Document Content Class
Represents extracted document content.
Definition
Namespace: OpenDiscoverSDK.Interfaces.Content
Assembly: OpenDiscoverSDK.Interfaces (in OpenDiscoverSDK.Interfaces.dll) Version: 2026.2.6.0 (2026.02.06)
Assembly: OpenDiscoverSDK.Interfaces (in OpenDiscoverSDK.Interfaces.dll) Version: 2026.2.6.0 (2026.02.06)
C#
[DataContractAttribute]
[KnownTypeAttribute(typeof(EmailDocumentContent))]
[KnownTypeAttribute(typeof(PdfDocumentContent))]
[KnownTypeAttribute(typeof(HtmlDocumentContent))]
[KnownTypeAttribute(typeof(ArchiveContent))]
[KnownTypeAttribute(typeof(MailStoreContent))]
[KnownTypeAttribute(typeof(DatabaseContent))]
[KnownTypeAttribute(typeof(BooleanProperty))]
[KnownTypeAttribute(typeof(DateTimeProperty))]
[KnownTypeAttribute(typeof(DoubleProperty))]
[KnownTypeAttribute(typeof(Int32Property))]
[KnownTypeAttribute(typeof(Int64Property))]
[KnownTypeAttribute(typeof(StringProperty))]

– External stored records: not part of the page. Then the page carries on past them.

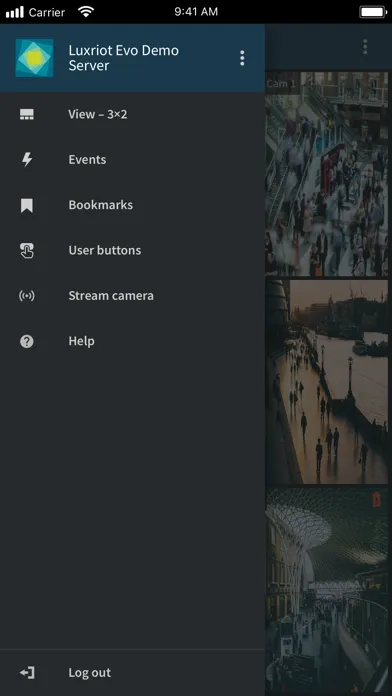Open the server options three-dot menu

click(x=242, y=58)
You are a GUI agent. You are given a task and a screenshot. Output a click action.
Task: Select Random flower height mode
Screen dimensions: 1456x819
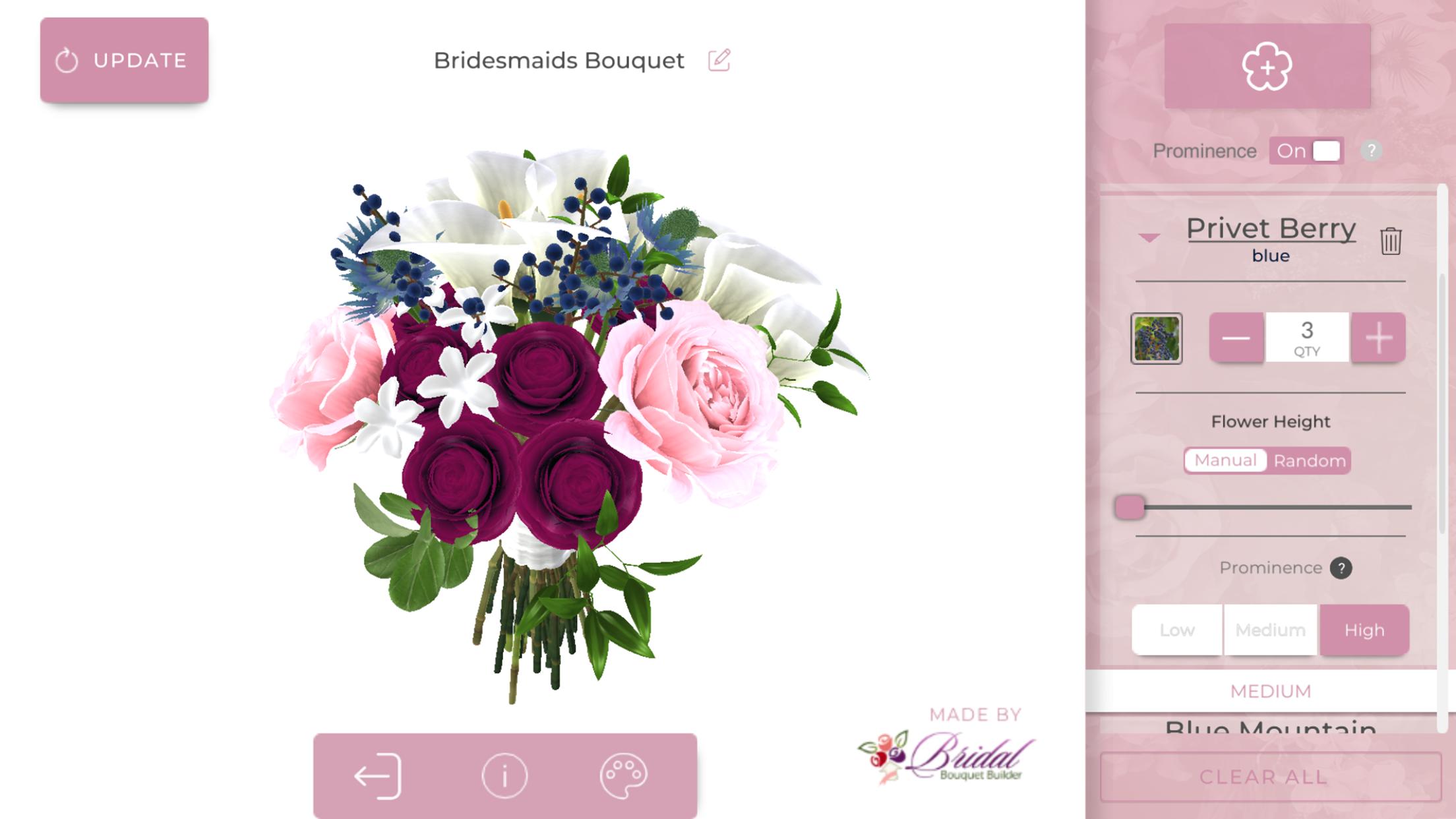[1309, 461]
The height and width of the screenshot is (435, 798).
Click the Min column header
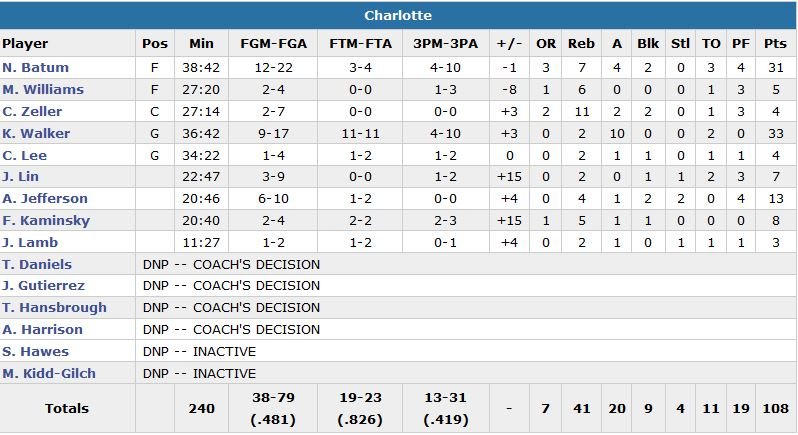pos(202,44)
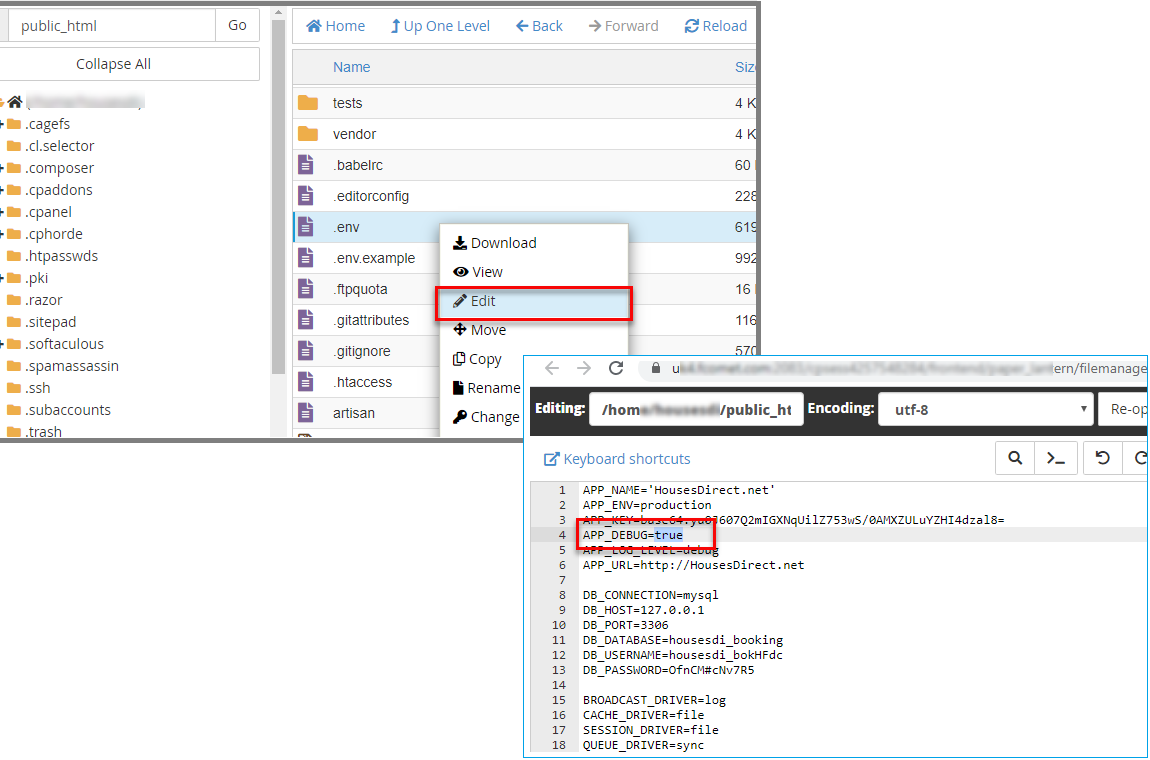Image resolution: width=1150 pixels, height=760 pixels.
Task: Go Up One Level in file manager
Action: point(440,26)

[KnownTypeAttribute(typeof(BooleanListProperty))]
[KnownTypeAttribute(typeof(DateTimeListProperty))]
[KnownTypeAttribute(typeof(DoubleListProperty))]

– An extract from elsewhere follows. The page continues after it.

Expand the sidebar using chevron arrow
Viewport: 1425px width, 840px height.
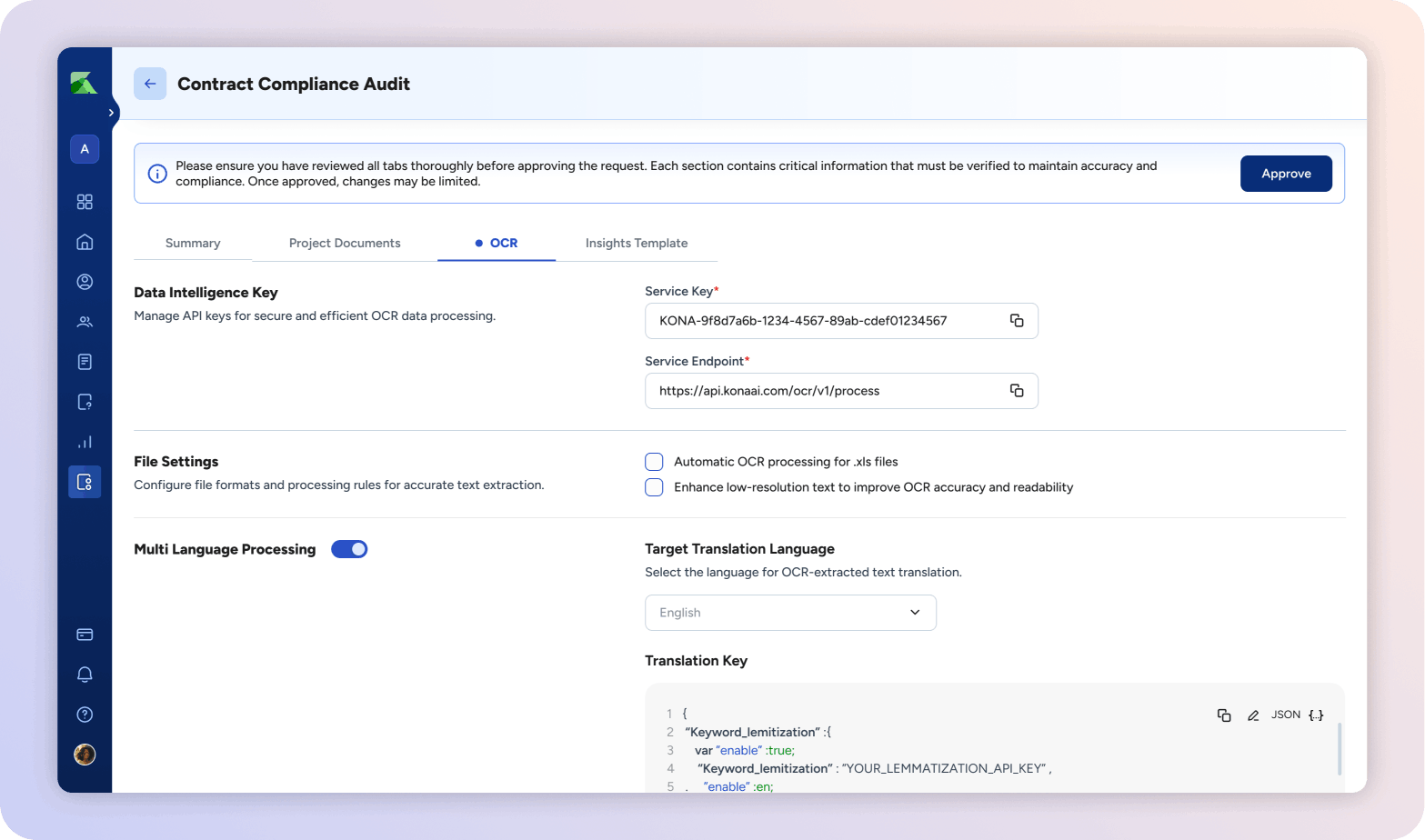pyautogui.click(x=111, y=113)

[KnownTypeAttribute(typeof(Int32ListProperty))]
[KnownTypeAttribute(typeof(Int64ListProperty))]
[KnownTypeAttribute(typeof(StringListProperty))]
public class DocumentContent- Inheritance
- Object DocumentContent
- Derived
Remarks
This class is also the base class for special document classes EmailDocumentContent, HtmlDocumentContent,
PdfDocumentContent, ArchiveContent, MailStoreContent, and DatabaseContent.

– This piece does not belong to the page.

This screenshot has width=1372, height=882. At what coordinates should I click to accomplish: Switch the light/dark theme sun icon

These derived content class types have additional extracted content associated with them.
Constructors
| DocumentContent | Default constructor. |
| DocumentContent(IdResult) | Constructor. |
Properties
| Attributes | Document attributes. See DocumentAttributes for an enumeration of supported attributes. |
| ChildDocuments | Child documents (attachments/embedded items). See remarks for the special cases of archives (.7z, zip, etc), media images, and mail stores (.pst, .ost, .mbox, etc.). |
| CustomMetadata | Contains custom (user-defined) document metadata as a dictionary of metadata field names as keys and metadata field data as corresponding values. |
| EntityExtractionResult | Document entity item extraction result. |
| ErrorMessage | Gets or sets an error message associated with Result. This property is only set when Result is not set to Ok. |
| ErrorStackTrace | Error (exception) stack trace associated with ErrorMessage. This property is only set when Result is not Ok and if an internal exception was caught. |
| ExtractedText | Extracted text, see remarks for limitations. |
| FileEntropy | Shannon entropy of the document's bytes. |
| FormatId | Document format identification result from prior file identification (this object value was an input to content extractor factory and stored here for convenience). |
| HyperLinks | Document hyperlinks. |
| IsEmailType | If true, this document is an email document. This DocumentContent object should be cast to a EmailDocumentContent to get additional email document specific properties. |
| IsEncrypted | Document is encrypted if this property is true. |
| IsHtmlType | If true, document is an HTML document. This DocumentContent object should be cast to a HtmlDocumentContent to get additional HTML document specific properties. |
| IsPdfType | If true, document is an PDF document. This DocumentContent object should be cast to a PdfDocumentContent to get additional PDF document specific properties. |
| LanguageIdResults | Extracted text language identification results. |
| MD5BinaryHash | MD5 binary document hash (hash of all document bytes). |
| MD5ContentHash | MD5 content hash is a proprietary hash on only the content of a document file format. |
| Metadata | Contains standard (non-user-defined) document metadata as a dictionary of metadata field names as keys and metadata field data as corresponding values. |
| Password | The password found to decrypt the document by cycling through supplied password list. |
| Result | Gets or sets the result of the content extraction. Check this value to see if content extraction was successful. |
| SHA1BinaryHash | SHA-1 binary document hash (hash of all document bytes). |
| SHA1ContentHash | SHA-1 content hash is a proprietary hash on only the content part of document file format. |
| SHA256BinaryHash | SHA-256 binary document hash (hash of all document bytes). |
| SHA256ContentHash | SHA-256 content hash is a proprietary hash on only the content part of document file format. |
| TextSourceType | Gets or sets the method of the acquired document text (if any). |
Methods
| Equals | Determines whether the specified object is equal to the current object. (Inherited from Object) |
| GetHashCode | Serves as the default hash function. (Inherited from Object) |
| GetType | Gets the Type of the current instance. (Inherited from Object) |
| ToString | Returns a string that represents the current object. (Inherited from Object) |